Very nice story. The description are well put.

But when you mean chapter 1, is that a whole chapter ? Is it the beginning of a chapter ? Or is it just a short story ?

It doesn't seem quite long enough for it to be a whole chapter by itself.


----------



## Cody (Nov 24, 2011)

I thought it was an excellent beginning. The first words we hear from the old warrior sounded just like somthing my dad would say and it made me grin. The characters feel realistic, even in the fantastical setting of hunting dire wolves. I like the names that you have chosen and I hope that they are not place holders!To me it seems obvious that there is more to come by the way that you choose to leave us hanging! I love short chapters in stories such as these, so if that is all of chapter one I won't hold it against you. I am looking forward to reading about the boy interacting with other people, more than I am about him fighting wolves.


----------



## marrow (Nov 24, 2011)

in chapter 2 i have a lot more human interaction. The reader gets to see how Marrow thinks and feels internally and yes chapter 1 is pretty short but i felt that it is more of a stylistic issue rather than a mess up. Thanks for the comments it really helps getting opinions other than family members.


----------



## Red-James (Nov 24, 2011)

*tips hat* well done, (finally another deeply descriptive writer like myself) I enjoyed this, i was drawn in right from the start and am looking forward to more. You do a great job painting the scense, with the visual, smell and emotional and physical feelings all very well protrayed. One thing that i wanted was to find out a better age range of Marrow, you keep calling him boy, which is fine, by the old warrior calling him such, but how old-ish is he? i mean boy could give you from 5 years to 18 really. Aside from that i have nothing bad to say about it. Keep up the good work.


----------



## Cody (Nov 24, 2011)

If you decide to tell us his age you should use seasons and not years to keep the romance. To me he seems like he is 12 or 13 summers or winters or whatever, because he is still insecure and on what seems to be his first big hunt. I should think as the story progresses we see him come into his own more.


----------



## marrow (Nov 26, 2011)

I added an actual age to the boy. i felt that 15 was a good age old enough to do some damage but young enough for room to grow. i would like some feed back on if 15 is a good age. thanks for the comments.


----------



## Red-James (Nov 26, 2011)

13 to 15 is a good age for him in this. In warrior tribes like this those would be the ages the older warriors would be pushing and training the younger the hardest to become the next generation. So yes 15 works fine. I really do liek this story, so far out of the few dozen stories i have read on here this is the cream of the crop and my favorite thus far. I can not wait to read more.


----------



## Cody (Nov 26, 2011)

Thats a cool age, but don't worry about the little details too much until you have poop'd the whole story out.


----------



## QDOS (Nov 29, 2011)

Hi Marrow 
  A great piece of descriptive writing held my attention throughout. The sentences evenly balanced between saying too much and too little and well constructed. Not quite where this is going but guessing the tiles of Kingslayer is an obvious clue. 

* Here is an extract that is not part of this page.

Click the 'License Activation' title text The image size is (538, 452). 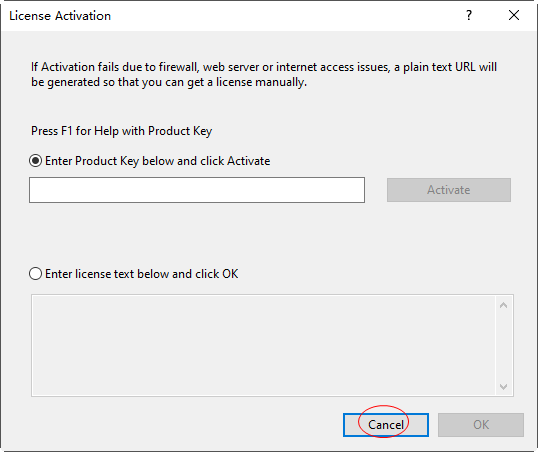[x=60, y=16]
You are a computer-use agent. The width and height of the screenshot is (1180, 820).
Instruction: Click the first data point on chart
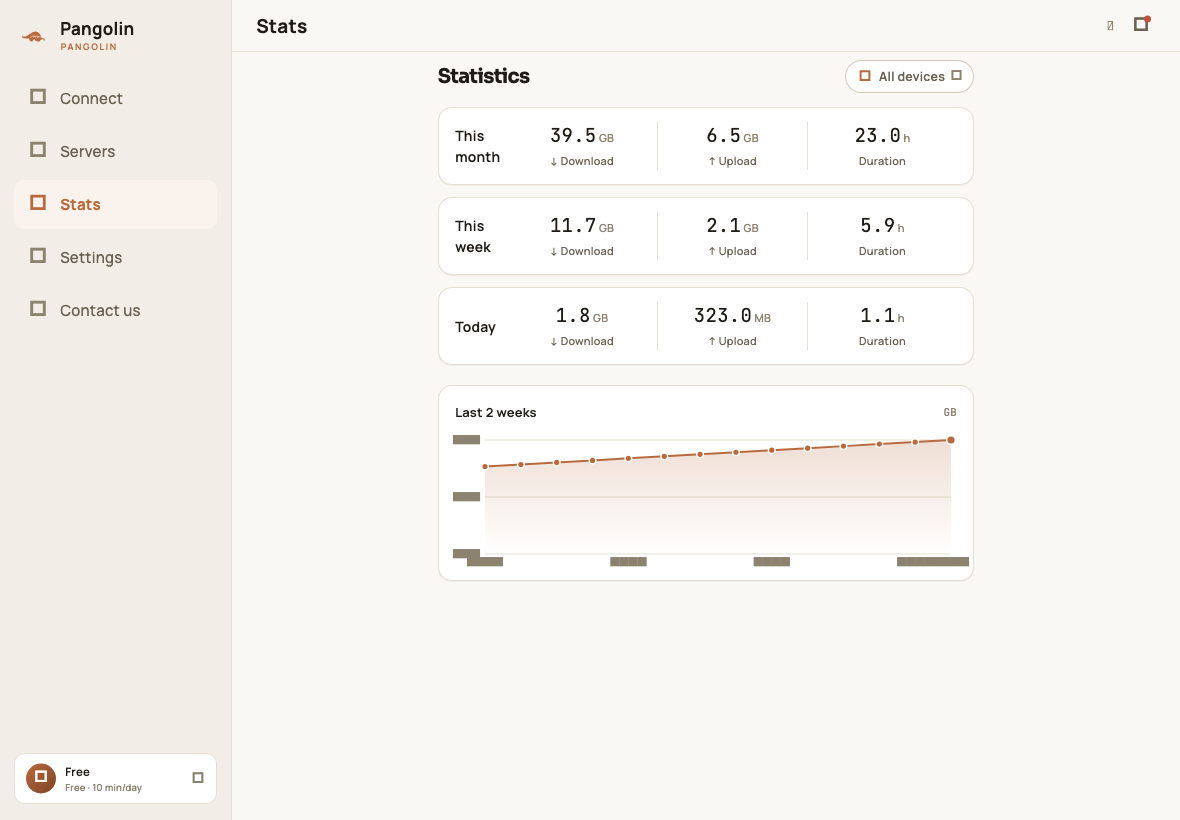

  [FONT=&Verdana]Note: - Maybe it was because he had lived only fifteen years of life.
As already mentioned _fifteen summers or winters_ might sound more appropriate. [/FONT]

  QDOS 8)


----------



## Higurro (Nov 29, 2011)

I like this very much. I was worried it was going to be the usual fantasy jargon all over again at first, but you swiftly put those fears aside. The pacing is good and the details absorbing without getting in the way. It's a well-balanced start. I look forward to seeing more.


----------



## outoftheblue (Nov 29, 2011)

I do like this story (chapter), I think you' ve built the tension really well. 

I just have this one niggle - and it might be a style preference rather than anything that is necessarily 'wrong'. 

This paragraph:



marrow said:


> ​
> The boy slid down the small snowy rise. He picked an arrow from the quiver. His blood was a rush of adrenaline coursing through his body. His senses on edge, he was aware of all that surrounded him. He was aware of the bitter cold that gripped the land, the falling snow, and the dull light that escaped through the thick canopies of the evergreen forest. He took a deep breath. His nostrils flared painfully red from the cold; the crisp aroma of sap filled his lungs.



There are a few sentences that start either 'He' or 'His'. This isn't a problem, and it might be a stylistic thing or something you wanted to do intentionally. But I'd vary it a little bit.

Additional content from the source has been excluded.